Under his leadership, the IOC aimed to create more possibilities for developing countries to bid for and host the Olympic Games. Rogge believes that this vision can be achieved in the not too distant future through government backing and new IOC policies that constrain the size, complexity and cost of hosting the Olympic Games.

At the 2002 Salt Lake City Olympics, Rogge became the first IOC president to stay in the Olympic village, to enjoy closer contact with the athletes.

During the opening ceremonies of the 2010 Vancouver Olympics, Rogge delivered a commemoration of Georgian luge athlete, after his fatal accident while practicing in Whistler on 12 February 2010.

Rogge retired at the end of the 125th IOC Session in Buenos Aires and was appointed to the lifetime position of Honorary President of the IOC. Rogge died on 29 August 2021 at the age of 79.

====Controversies====
For the 2008 Summer Olympics in Beijing, Rogge stated in mid-July 2008 that there would be no Internet censorship by the mainland authorities: "For the first time, foreign media will be able to report freely and publish their work freely in China." However, on 30 July 2008, IOC spokesman Kevan Gosper had to retract that statement, admitting that the Internet would indeed be censored for journalists.
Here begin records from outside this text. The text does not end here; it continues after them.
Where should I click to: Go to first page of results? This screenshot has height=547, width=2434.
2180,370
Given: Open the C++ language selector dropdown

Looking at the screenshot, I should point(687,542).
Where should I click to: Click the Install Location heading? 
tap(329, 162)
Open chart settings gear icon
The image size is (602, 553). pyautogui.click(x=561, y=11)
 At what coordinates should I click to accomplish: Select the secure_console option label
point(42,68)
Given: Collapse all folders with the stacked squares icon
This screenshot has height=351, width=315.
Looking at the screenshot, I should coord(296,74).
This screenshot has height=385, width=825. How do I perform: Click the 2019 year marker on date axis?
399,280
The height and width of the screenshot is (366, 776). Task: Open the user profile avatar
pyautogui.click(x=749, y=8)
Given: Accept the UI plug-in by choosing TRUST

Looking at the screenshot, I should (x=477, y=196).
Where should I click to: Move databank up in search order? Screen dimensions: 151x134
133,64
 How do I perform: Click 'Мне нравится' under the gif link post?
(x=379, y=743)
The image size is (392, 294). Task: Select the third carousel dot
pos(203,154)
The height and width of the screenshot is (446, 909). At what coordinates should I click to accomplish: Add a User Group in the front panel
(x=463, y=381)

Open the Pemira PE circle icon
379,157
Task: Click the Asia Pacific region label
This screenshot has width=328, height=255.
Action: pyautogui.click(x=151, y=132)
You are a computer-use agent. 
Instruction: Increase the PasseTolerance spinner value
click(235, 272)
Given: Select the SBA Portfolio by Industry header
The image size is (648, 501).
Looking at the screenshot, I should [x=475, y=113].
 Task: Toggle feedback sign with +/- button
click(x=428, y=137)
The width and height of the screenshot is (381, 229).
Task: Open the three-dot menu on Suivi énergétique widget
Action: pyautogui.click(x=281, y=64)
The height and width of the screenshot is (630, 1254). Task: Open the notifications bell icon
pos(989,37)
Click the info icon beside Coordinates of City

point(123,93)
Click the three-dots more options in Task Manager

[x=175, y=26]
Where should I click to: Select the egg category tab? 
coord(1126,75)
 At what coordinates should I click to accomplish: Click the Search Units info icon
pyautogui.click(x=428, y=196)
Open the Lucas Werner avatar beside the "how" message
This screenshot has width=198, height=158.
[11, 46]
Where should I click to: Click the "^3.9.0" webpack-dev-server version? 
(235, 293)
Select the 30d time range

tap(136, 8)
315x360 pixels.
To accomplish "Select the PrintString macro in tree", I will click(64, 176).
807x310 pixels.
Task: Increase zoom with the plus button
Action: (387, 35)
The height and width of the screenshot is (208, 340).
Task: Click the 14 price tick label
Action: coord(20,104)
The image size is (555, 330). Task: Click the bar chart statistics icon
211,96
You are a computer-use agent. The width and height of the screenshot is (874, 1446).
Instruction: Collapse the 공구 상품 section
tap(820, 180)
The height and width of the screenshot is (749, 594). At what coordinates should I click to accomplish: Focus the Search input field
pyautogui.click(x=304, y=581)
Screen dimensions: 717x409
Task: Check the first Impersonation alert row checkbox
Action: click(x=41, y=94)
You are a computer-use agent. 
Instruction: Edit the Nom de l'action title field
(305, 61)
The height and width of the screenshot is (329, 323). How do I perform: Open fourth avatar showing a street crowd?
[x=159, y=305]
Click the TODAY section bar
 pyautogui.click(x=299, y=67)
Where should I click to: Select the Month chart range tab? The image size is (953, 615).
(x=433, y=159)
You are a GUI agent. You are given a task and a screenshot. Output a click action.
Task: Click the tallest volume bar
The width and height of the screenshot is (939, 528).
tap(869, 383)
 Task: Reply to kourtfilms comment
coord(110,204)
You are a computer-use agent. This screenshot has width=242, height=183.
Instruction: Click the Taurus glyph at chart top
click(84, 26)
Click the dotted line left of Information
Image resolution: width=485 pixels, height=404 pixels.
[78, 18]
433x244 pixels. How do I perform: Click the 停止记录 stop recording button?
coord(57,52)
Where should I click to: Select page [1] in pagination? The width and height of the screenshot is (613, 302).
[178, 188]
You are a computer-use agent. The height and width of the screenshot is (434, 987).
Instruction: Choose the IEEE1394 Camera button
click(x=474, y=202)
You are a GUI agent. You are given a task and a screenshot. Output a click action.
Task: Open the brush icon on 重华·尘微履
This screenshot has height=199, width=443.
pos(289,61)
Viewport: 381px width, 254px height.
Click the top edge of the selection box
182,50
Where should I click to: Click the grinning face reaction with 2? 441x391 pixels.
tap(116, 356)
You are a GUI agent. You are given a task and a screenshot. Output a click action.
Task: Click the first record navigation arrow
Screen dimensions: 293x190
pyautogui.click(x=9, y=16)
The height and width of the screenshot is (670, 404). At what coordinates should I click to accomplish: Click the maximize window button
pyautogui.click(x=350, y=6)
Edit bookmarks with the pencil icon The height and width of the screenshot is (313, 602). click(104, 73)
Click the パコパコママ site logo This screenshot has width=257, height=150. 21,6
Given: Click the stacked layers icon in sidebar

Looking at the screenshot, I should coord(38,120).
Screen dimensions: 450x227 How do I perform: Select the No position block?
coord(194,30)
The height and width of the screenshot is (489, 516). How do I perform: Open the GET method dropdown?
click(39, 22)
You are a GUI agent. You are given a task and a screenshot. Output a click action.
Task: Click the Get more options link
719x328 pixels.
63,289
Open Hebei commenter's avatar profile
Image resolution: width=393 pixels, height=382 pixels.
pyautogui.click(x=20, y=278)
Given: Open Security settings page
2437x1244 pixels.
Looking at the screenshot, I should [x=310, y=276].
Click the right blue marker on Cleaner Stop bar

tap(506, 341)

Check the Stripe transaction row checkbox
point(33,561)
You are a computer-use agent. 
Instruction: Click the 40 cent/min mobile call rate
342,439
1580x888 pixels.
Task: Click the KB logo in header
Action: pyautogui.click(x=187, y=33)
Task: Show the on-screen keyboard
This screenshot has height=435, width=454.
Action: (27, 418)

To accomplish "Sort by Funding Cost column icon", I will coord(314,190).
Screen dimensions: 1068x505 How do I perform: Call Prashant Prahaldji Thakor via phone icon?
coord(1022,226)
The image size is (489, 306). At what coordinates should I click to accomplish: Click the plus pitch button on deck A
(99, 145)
Gosper, who said he had not heard about this, suggested that high IOC officials (probably including the Dutch Hein Verbruggen and Swiss IOC executive director Gilbert Felli—and most likely with Rogge's knowledge) had made a secret deal with Chinese officials to allow the censorship, without the knowledge of either the press or most members of the IOC. Rogge later denied that any such meeting had taken place, but did not insist that China adhere to its prior assurances that the Internet would not be censored.

Rogge commented that Usain Bolt's gestures of jubilation and excitement after winning the 100 meters in Beijing are "not the way we perceive being a champion", and also said that he "should show more respect for his competitors". In response to his comments, Yahoo Sports columnist Dan Wetzel, who covered the Games, described him as "a classic stiff-collared bureaucrat", and further contended that "[the IOC] has made billions off athletes such as Bolt for years, yet he has to find someone to pick on." In an interview with The Irish Times reporter Ian O'Riordan, Rogge clarified, "Maybe there was a little bit of a misunderstanding. ... What he does before or after the race I have no problem with. I just thought that his gesticulation during the race was maybe a little disrespectful."

He rejected calls for a minute of silence to be held to commemorate the 40th anniversary of the 1972 Munich Games attack during the opening ceremonies of the 2012 Summer Olympics, despite the standing request of the families of the 11 Israeli Olympic team members who were held hostage and murdered by the Palestinian group Black September. Calls for such a commemoration marking 40 years since the massacre had also come from Jewish organizations worldwide and politicians from the United States, Israel, Canada, Italy, Australia, and Germany. He and the IOC instead opted for a smaller ceremony in London that took place on 6 August, and one at Fürstenfeldbruck Air Base on the 40th anniversary of the attack, 5 September.

=== Thomas Bach (2013–2025) ===
Thomas Bach was elected President of the IOC on 10 September 2013, as the successor to Jacques Rogge, at the 125th IOC Session in Buenos Aires. The 2014 Winter Olympics in Sochi, Russia was the first edition of the Olympic Games Bach presided over as President.

=== Kirsty Coventry (2025–present) ===
Kirsty Coventry was elected President of the IOC on 20 March 2025, as the successor to Thomas Bach, at the 144th IOC Session in Pylos, Greece. She is the first female and first African IOC president. The 2026 Winter Olympics in Milan and Cortina d’Ampezzo, Italy was the first edition of the Olympics she presided over as IOC President.